В молчании возчика чудился Каромцеву если и не вызов, то по крайней мере желание закрыться и не допустить его к своему сокровенному. И он, понимая бесспорное свое преимущество перед этим человеком, чью жизнь как-то и не поколебала ни революция, ни война внутри страны и для кого мир и все блага в нем были очерчены собственным забором, а все радости и горести сосредоточились на животине, — понимая это, он ловил себя отчего-то на ревностном, что ли, чувстве к Хемету.
Каромцев узнал в нем крестьянина, может быть, с первого взгляда, когда увидел его за окном у коновязи — спокойного, полного достоинства. И тогда, и в особенности сейчас мерещилось в лошаднике что-то такое, что есть в нем самом или во всяком случае могло быть и в нем: эта вот жажда собственного имущества, жажда независимости в маленьком своем обиталище.
«Да он похож на моего отца!» — внезапно подумал Каромцев.
Сколько — да всю жизнь, каждый день, каждый час — мечтал отец о своем клочке землицы и коне! Он был кузнец, знал к тому же столярное и слесарное ремесла, он все, бедняга, говорил: «Нам еще землицы бы, сынок!» И он, человек гордый, не ломавший шапку ни перед кем, нехитростный, тут он старался задобрить богатых мужиков. Он им плуг или топор за так сделает, серпы насечет, вином угостит. Выпивши, мужики говорили: «А что! Дать Егорию землю. Нужный нам мастеровой». Но в трезвости на этот счет были не так разговорчивы.

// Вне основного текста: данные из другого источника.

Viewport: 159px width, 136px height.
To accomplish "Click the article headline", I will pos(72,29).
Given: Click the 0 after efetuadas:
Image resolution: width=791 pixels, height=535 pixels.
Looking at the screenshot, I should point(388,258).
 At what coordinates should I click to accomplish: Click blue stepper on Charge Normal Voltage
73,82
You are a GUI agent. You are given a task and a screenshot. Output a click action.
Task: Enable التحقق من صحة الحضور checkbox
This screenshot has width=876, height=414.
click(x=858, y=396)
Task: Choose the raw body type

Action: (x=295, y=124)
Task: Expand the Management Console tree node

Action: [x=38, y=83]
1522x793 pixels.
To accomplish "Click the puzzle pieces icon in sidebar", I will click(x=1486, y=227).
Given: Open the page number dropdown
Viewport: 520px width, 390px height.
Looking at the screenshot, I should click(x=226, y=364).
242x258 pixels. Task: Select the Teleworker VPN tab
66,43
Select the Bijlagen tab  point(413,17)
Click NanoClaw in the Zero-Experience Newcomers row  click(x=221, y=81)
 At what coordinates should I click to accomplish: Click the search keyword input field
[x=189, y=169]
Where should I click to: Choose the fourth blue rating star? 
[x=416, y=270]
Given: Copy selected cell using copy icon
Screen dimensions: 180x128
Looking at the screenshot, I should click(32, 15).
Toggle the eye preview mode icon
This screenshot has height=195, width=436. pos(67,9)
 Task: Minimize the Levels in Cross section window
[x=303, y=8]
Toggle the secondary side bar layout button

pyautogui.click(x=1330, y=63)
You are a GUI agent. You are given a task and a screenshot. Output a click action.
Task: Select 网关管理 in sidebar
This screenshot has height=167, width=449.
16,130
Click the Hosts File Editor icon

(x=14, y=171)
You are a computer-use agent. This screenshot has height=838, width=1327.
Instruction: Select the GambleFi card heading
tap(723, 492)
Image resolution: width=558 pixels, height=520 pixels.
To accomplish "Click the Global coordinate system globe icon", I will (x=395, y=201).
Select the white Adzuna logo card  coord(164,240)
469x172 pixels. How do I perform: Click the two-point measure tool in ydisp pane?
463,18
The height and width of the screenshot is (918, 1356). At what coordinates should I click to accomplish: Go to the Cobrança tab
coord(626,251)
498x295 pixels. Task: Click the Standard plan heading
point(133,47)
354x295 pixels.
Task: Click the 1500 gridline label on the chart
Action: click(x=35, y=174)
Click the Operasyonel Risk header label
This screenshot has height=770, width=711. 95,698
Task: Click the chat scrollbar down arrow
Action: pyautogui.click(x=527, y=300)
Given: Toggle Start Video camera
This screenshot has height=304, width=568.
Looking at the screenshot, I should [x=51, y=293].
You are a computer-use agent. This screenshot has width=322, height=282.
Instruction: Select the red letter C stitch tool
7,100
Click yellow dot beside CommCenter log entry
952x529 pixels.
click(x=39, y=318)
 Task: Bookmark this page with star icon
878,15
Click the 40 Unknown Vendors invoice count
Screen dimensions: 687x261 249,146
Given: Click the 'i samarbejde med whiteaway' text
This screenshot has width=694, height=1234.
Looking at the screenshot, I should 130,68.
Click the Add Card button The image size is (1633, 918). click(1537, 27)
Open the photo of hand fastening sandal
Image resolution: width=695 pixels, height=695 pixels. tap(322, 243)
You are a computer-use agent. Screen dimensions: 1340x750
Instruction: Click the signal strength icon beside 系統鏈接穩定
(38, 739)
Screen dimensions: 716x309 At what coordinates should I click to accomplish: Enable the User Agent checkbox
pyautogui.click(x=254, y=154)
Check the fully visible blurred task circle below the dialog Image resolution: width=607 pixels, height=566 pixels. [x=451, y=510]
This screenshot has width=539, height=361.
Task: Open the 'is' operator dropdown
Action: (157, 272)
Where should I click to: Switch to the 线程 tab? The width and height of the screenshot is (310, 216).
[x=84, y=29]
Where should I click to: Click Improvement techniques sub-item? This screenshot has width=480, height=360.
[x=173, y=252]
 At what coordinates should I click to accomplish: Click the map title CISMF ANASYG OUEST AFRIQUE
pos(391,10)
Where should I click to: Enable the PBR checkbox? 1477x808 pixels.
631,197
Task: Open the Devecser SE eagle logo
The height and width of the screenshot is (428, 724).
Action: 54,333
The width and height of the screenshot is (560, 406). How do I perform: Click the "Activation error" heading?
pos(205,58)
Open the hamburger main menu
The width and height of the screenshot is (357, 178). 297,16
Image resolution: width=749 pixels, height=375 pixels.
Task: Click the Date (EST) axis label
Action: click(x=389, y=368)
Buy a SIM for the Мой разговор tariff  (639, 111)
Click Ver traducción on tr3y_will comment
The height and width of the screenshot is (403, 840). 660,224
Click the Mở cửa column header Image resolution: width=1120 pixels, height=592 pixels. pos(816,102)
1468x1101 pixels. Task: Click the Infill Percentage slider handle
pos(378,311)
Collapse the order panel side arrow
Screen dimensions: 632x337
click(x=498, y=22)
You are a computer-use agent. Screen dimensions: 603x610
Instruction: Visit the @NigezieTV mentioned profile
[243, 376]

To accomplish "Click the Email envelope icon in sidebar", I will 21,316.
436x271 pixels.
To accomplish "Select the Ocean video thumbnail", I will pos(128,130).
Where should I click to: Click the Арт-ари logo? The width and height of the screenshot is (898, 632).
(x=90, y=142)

А он продолжал свои старания ублаготворить сильных села, все еще не теряя надежды, что если и не ему, так сыну, то есть Михаилу, достанется заветная полоска; и это из года в год выклянчивание наложило на него некий отпечаток не то чтобы подобострастия, но боязни перед невозможностью того, что он страстно хотел.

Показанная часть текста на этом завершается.